Predicting the future is never easy and that’s especially true when there’s a new administration in Washington. For those in the design-build industry, there are more economic questions than answers. Will President Trump deliver on his promise to rebuild America’s infrastructure? Will Congress fund an infrastructure package?  What role will public-private-partnerships play in Trump’s proposal?  Industry analysts with S&P have looked at all of these issues and their report for the transportation sector in 2017 may provide some hints of what the future could hold, particularly if we do enter a new era of American infrastructure investment. The “U.S. Public Finance Transportation Sector 2017 Outlook” issued by S&P Global Ratings reports, “the public finance transportation sector as a whole is strong.”

The current forecast by S&P economists predicts transportation sectors will see 2.4% growth in 2017 and 2.3% in 2018.  While a federal infrastructure investment package is far from a sure thing, economists say their “upside scenario” including passage of tax cuts and $170 billion infrastructure program would boost growth in transportation to 2.8% in 2018 but then revert to 2.2% once the stimulus begins to fade.  That’s the optimistic prediction.  The report says, “A key question remains: will a consensus plan for direct federal spending for infrastructure overcome the obstacle that prevented a large-scale initiative in recent years – namely, how to pay for it. We believe a modest plan is likely, the size and scale being the subject of negotiation between Congress and the administration.”

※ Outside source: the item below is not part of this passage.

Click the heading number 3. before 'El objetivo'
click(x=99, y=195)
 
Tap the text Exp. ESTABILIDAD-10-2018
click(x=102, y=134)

However, as we’ve seen nationwide, the states aren’t waiting for Congress to act.  S&P reports, “In 2016, 24 states approved 267 ballot measures, including tax increases for $207 billion in transportation infrastructure spending over the next 40 years.”

2016 was also an excellent year for design-build in state houses around the nation.  There were legislative victories in 21 states, with improved design-build authority, public-private partnership authority or successes in turning back efforts to limit those authorities.  Currently half the states in the nation have full authority to use design-build, while 17 other states allow it to be widely used.  That leaves only eight states, as of the writing of this article, where design-build remains a limited option.   A Design-Build Institute of America survey of state Departments of Transportation show an 800% increase in projects in 2016 when compared to 2002.

Despite rare bipartisan agreement and recognition of the need for increased infrastructure investment, there is no easy answer to the critical question of “how do we pay for it?”  While the figures vary, the most recent report by the American Society of Civil Engineers (ASCE) gave the U.S. infrastructure a D+ in its annual report card, estimating that we need to invest $3.6 trillion by 2020 to upgrade it to acceptable levels.  With current funding levels unable to fully address the funding gap, part of the solution is for industry leaders to help our nation reevaluate how we are spending the limited funds available.

One thing is clear; the design-build industry is ready to help our nation deliver on the promise of increased infrastructure investment by delivering projects faster and more cost-effectively, with fewer changes, fewer claims and less litigation.